Pan Macmillan put the book on hold after health agencies warned the book’s recipe for DIY baby formula, made from a bone broth, could be deadly for babies.
The Dietitians Association of Australia said the formula was vastly different to breast milk, and could cause “permanent damage” or kill infants due to its high salt and Vitamin A content. –Herald Sun
The Harlequin article is fascinating. Thanks for putting it in your list of relevant news!
The story of Hedi Lamarr always fills me with awe and sadness. What a brilliant mind, how utterly erased from public consciousness!
@azteclady: ” What a brilliant mind, how utterly erased from public consciousness!”
Not exactly. There are 82,800 results if you look up ‘hedy lamarr inventor’ and I’ve read this stuff about her dozens of times. It’s also in her Wikipedia entry.
She’s only ‘erased’ like other women scientists are erased. Which is considerably, but certainly not utterly.
The Zen Cho postcolonial fluff link referenced above is great!

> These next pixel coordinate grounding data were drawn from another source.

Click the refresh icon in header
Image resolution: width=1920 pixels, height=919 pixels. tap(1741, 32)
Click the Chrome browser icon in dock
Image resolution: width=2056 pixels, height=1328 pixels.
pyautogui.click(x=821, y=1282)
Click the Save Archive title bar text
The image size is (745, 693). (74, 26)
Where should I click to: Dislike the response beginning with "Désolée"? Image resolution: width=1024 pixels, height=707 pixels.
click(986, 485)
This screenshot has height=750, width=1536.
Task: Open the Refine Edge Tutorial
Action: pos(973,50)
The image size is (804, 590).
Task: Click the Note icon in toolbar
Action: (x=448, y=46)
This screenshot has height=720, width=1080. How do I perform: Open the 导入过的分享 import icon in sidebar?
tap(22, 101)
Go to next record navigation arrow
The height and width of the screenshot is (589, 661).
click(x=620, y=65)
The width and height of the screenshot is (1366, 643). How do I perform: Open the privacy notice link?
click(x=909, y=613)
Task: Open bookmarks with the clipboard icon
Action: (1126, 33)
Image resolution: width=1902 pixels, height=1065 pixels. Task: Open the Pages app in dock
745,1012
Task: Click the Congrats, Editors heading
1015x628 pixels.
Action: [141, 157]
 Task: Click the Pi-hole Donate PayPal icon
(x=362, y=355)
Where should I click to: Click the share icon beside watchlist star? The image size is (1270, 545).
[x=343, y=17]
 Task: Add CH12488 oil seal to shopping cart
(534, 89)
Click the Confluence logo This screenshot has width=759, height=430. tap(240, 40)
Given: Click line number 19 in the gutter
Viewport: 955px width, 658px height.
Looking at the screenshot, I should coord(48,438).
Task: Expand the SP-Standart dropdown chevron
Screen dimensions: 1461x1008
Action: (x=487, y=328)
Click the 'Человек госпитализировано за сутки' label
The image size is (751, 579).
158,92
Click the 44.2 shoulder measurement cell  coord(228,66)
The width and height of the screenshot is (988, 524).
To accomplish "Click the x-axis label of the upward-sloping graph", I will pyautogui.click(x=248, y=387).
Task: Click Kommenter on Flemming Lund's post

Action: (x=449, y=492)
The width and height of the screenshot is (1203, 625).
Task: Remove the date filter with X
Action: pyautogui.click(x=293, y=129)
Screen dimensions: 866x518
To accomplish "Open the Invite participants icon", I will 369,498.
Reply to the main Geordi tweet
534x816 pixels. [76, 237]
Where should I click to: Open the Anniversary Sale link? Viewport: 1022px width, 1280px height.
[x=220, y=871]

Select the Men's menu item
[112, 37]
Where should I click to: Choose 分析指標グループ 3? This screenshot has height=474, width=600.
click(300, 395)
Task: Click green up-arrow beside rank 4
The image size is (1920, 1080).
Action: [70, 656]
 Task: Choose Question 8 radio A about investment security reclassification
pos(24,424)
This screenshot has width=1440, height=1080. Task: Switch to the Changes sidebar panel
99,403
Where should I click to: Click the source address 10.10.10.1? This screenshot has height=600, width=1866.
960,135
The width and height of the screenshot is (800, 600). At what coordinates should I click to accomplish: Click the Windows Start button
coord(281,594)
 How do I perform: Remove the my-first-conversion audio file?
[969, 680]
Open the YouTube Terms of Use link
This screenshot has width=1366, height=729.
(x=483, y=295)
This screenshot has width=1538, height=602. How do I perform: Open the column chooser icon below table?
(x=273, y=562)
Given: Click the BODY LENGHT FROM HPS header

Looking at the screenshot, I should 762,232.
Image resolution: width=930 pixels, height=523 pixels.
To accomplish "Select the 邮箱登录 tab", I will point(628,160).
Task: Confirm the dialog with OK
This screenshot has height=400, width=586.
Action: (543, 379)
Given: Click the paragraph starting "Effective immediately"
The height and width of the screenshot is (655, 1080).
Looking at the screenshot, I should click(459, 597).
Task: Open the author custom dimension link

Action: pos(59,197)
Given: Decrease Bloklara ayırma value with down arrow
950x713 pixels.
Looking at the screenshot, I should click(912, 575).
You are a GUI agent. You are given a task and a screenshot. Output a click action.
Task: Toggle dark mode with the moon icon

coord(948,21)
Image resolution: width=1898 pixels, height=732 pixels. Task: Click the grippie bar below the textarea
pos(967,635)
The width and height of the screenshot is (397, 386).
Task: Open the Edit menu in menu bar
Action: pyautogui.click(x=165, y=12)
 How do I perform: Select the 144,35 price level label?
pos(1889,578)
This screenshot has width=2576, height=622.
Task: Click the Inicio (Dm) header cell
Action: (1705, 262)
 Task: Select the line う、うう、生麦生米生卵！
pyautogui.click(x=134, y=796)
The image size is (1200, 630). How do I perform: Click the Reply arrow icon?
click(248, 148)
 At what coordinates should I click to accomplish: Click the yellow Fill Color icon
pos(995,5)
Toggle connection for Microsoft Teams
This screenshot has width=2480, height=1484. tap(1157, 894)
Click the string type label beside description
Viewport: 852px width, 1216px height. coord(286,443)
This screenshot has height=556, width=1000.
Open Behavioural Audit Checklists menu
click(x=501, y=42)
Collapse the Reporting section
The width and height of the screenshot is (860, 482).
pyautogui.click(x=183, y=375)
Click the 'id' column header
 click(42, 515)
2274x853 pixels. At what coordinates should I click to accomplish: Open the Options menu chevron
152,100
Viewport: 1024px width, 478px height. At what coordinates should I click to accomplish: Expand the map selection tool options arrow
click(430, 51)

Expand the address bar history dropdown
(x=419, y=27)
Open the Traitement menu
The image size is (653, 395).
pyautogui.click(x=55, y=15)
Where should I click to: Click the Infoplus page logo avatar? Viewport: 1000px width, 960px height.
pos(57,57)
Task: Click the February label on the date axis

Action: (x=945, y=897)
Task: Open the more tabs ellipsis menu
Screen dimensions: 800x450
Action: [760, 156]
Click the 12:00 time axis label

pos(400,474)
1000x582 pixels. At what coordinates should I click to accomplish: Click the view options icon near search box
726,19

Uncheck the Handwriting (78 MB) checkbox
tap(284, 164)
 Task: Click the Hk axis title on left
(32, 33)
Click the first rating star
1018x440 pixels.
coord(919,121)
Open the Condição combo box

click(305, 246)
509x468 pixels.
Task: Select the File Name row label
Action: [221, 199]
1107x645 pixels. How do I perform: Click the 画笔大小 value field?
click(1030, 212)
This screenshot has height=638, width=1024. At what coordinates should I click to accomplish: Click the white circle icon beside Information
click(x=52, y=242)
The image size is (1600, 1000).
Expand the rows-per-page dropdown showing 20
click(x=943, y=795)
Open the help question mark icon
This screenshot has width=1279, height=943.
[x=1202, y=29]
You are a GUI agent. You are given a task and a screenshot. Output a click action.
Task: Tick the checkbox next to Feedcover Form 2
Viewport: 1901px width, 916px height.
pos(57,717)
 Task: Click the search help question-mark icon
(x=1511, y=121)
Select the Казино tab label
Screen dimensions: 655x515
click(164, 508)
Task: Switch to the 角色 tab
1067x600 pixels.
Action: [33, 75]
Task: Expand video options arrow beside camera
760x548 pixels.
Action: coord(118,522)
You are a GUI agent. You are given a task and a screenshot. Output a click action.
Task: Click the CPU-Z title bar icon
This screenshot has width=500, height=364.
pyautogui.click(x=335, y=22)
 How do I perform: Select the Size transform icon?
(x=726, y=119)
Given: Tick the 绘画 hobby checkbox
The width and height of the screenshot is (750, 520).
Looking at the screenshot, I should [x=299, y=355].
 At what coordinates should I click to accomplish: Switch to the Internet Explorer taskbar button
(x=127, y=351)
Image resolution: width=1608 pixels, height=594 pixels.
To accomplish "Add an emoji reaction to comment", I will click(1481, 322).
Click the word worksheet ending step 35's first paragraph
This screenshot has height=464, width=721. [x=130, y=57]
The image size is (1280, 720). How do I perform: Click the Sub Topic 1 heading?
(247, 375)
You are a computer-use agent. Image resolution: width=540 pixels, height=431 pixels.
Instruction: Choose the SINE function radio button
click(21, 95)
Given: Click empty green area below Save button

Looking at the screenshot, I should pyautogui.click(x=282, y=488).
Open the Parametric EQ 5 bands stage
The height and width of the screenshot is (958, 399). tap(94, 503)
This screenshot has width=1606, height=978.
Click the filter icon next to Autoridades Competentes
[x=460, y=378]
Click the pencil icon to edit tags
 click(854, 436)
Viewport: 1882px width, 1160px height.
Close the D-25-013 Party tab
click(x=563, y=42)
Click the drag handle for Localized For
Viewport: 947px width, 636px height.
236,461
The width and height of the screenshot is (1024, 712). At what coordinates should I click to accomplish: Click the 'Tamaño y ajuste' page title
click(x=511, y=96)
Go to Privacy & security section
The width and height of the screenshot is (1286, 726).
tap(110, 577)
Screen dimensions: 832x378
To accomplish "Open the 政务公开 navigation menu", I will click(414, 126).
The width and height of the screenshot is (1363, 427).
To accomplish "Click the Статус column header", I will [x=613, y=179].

“Paleo formula?” In the paleolithic, babies either consumed breast milk or starved to death. It’s amazing to me how much ignorance or stupidity there is in trendy health/diet ideas.
“it’s a pleasure to flirt with a life you’ll never have and wouldn’t want.”
There’s so much popular fiction with male protags who are uber-macho. Jack Ryan afraid of flying, parachutes into a sub in Red October. Jack Reacher taking on prison gangs in defense of glasses-wearing dweebs. Why isn’t this pathetic fantasy that we should patronize the readers of?